Greedy means that it will match as many repetitions as possible.
"+" Matches 1 or more (greedy) repetitions of the preceding RE.
"?" Matches 0 or 1 (greedy) of the preceding RE.
*?,+?,?? Nongreedy versions of the previous three special characters.
{m,n} Matches from m to n repetitions of the preceding RE.
{m,n}? Nongreedy version of the above.
"\" Either escapes special characters or signals a special sequence.
[] Indicates a set of characters.
A "^" as the first character indicates a complementing set.
"" AB, creates an RE that will match either A or B.
(...) Matches the RE inside the parentheses.
The contents can be retrieved or matched later in the string.
(?aiLmsux) Set the A, I, L, M, S, U, or X flag for the RE (see below).
(?:...) Nongrouping version of regular parentheses.
(?P...) The substring matched by the group is accessible by name.
(?P=name) Matches the text matched earlier by the group named name.
(?=...) A comment; ignored.
(?=...) Matches if ... matches next, but doesn't consume the string.
(?!...) Matches if ... doesn't match next.
(?<=...) Matches if preceded by ... (must be fixed length).
(?<!...) Matches if not preceded by ... (must be fixed length).
(?(id/name)yesno) Matches yes pattern if the group with id/name matched,
the (optional) no pattern otherwise.

Match any character

The dot . is special regex character used within the search pattern which stands for any character except the newline character.

  import re
  string = "It rains cats and dogs"
  match = re.findall('.{3,4}s', string)
  match ==> ['rains', ' cats', ' dogs']

Repetition of Characters

The Asterix character repeat the preceding character as many times as possible. This is the greedy use. To limit such behaviour follow the Asterix with question mark "?"

The same result can be obtained by the plus sign which is more precise as it repeat the preceding characters once or more than once.

Another way of repeating the previous characters is using curly brackets with minimal and maximum reatition. So, asterix is equal to {0,} and + is equal to {1,}

  import re
  string = "a aa aaaa aaaaaa"
  match = re.findall('.*', string)
  match = re.findall('.+', string)
  match = re.findall('.{0,}', string)
  match = re.findall('.{1,}', string)

Starts With

To match a character or pattern at the beginning of a string use \^

In Multiline text with newline characters, use the flag Multiline or M.

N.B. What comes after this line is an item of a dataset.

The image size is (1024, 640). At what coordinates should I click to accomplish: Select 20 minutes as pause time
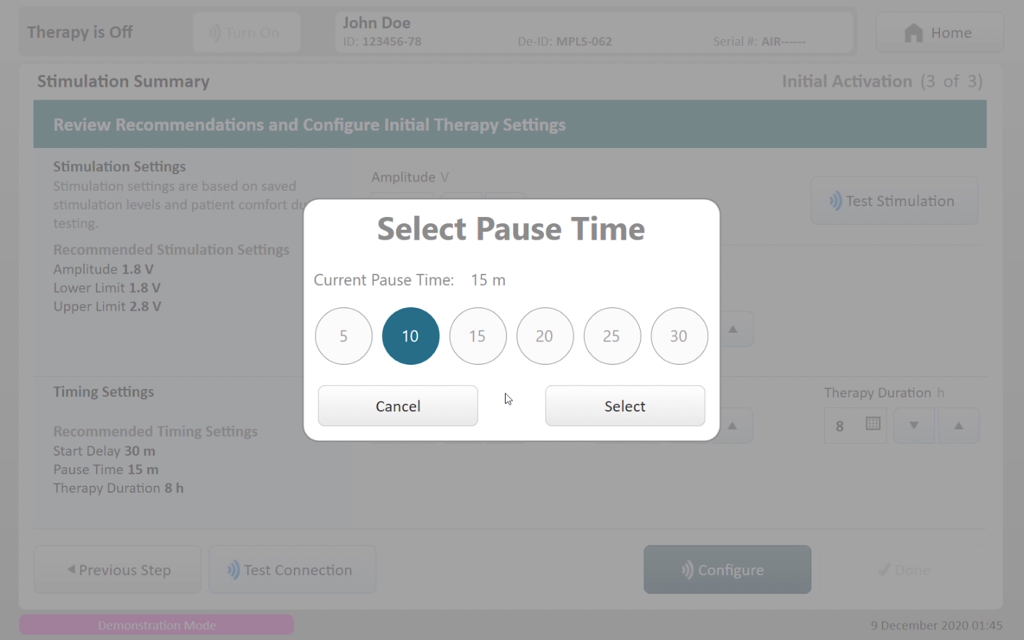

  text = """Ross McFluff: 834.345.1254 155 Elm Street
    Ronald Heathmore: 892.345.3428 436 Finley Avenue
    Frank Burger: 925.541.7625 662 South Dogwood Way
    Heather Albrecht: 548.326.4584 919 Park Place"""
  match = re.findall('^[R].*', text, re.M)
  match ==>['Ross McFluff: 834.345.1254 155 Elm Street', 'Ronald Heathmore: 892.345.3428 436 Finley Avenue']

Pattern at End of String

To match a pattern at end of string or just before the newline character use the dollar sign $

  text = """Ross McFluff: 834.345.1254 155 Elm Street
    Ronald Heathmore: 892.345.3428 436 Finley Avenue
    Frank Burger: 925.541.7625 662 South Dogwood Way
    Heather Albrecht: 548.326.4584 919 Park Place"""
  match = re.findall('.*Street$', text, re.M)
  match ==> ['Ross McFluff: 834.345.1254 155 Elm Street']

Set of Characters

You may enclose a set of characters inside square brackets. Any one of the characters in that set will be matched against the string. Thus, [a-z] means any lowercase alphabetical character, [A-Z] any uppercase alphabetical character, [0-9] any number, and [a-zA-Z0-9 ] means any alphanumerical character and any space too.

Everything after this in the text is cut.